#### WHAT TO WORK ON:
Repeat the records verbatim and leave the pictures out of your copy.

[Stored items]
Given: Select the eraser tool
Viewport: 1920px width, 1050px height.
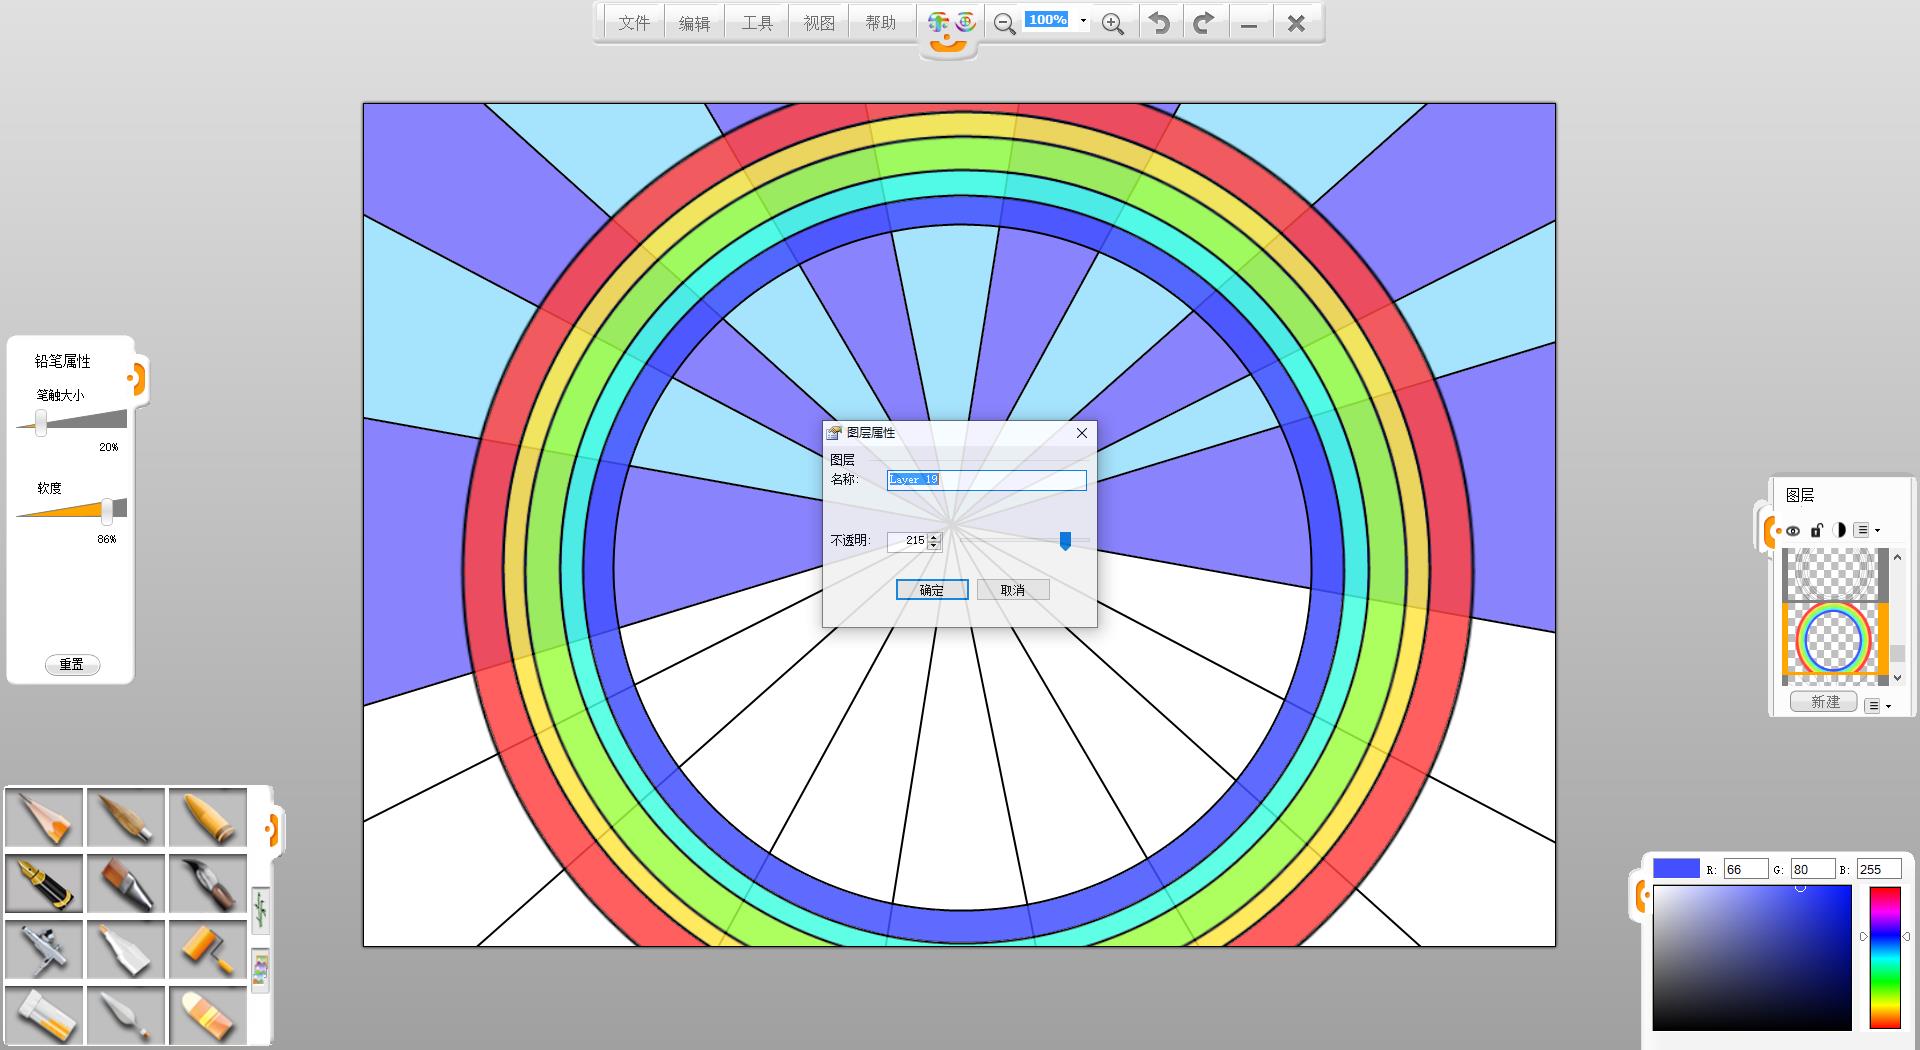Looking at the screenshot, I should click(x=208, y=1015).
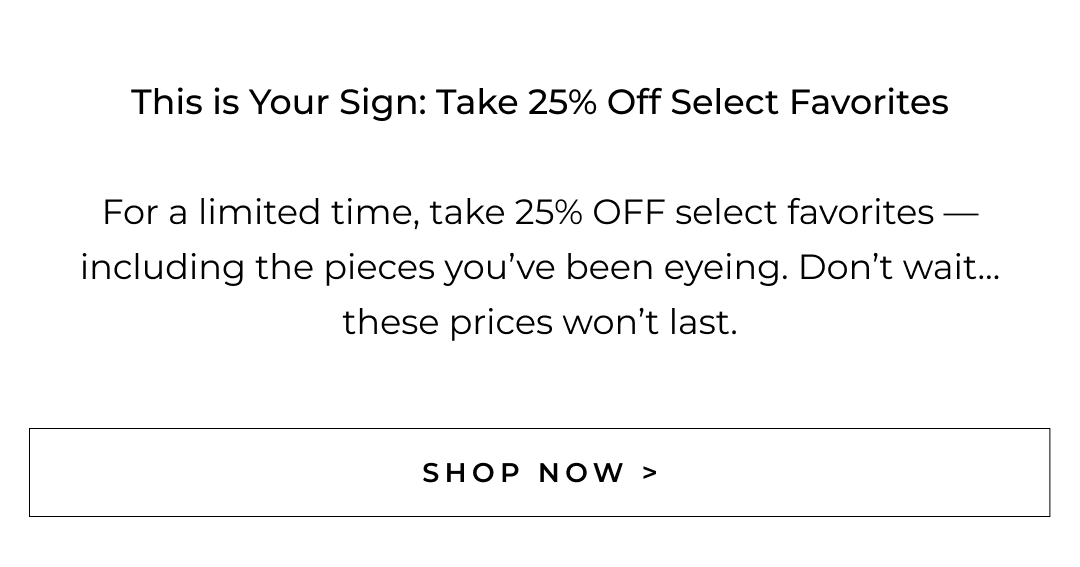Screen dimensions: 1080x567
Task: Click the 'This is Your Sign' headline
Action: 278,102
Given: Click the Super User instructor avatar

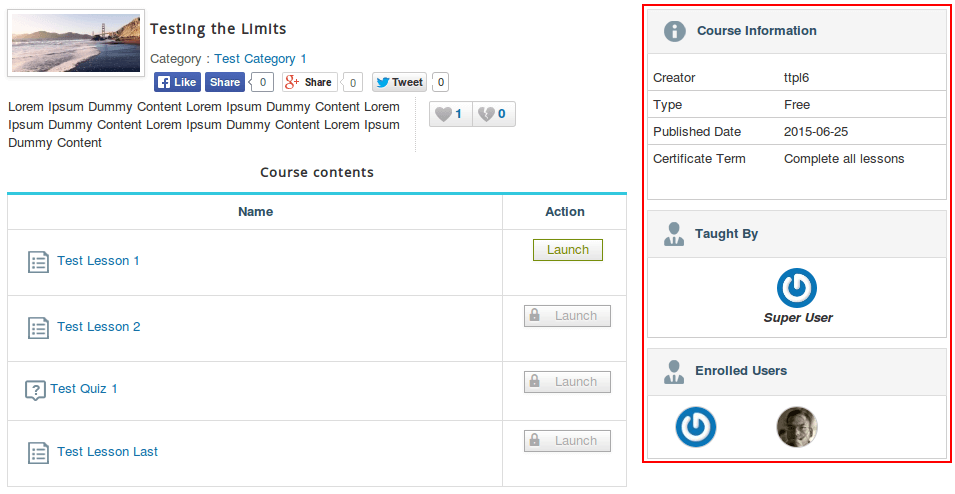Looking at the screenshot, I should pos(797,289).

#### RESPONSE AREA:
Given: Select the eraser tool
Viewport: 1920px width, 1050px height.
Looking at the screenshot, I should click(x=208, y=1015).
Screen dimensions: 1080x567
Task: Click the 'This is Your Sign' headline
Action: 278,102
Given: Click the Super User instructor avatar

Looking at the screenshot, I should pos(797,289).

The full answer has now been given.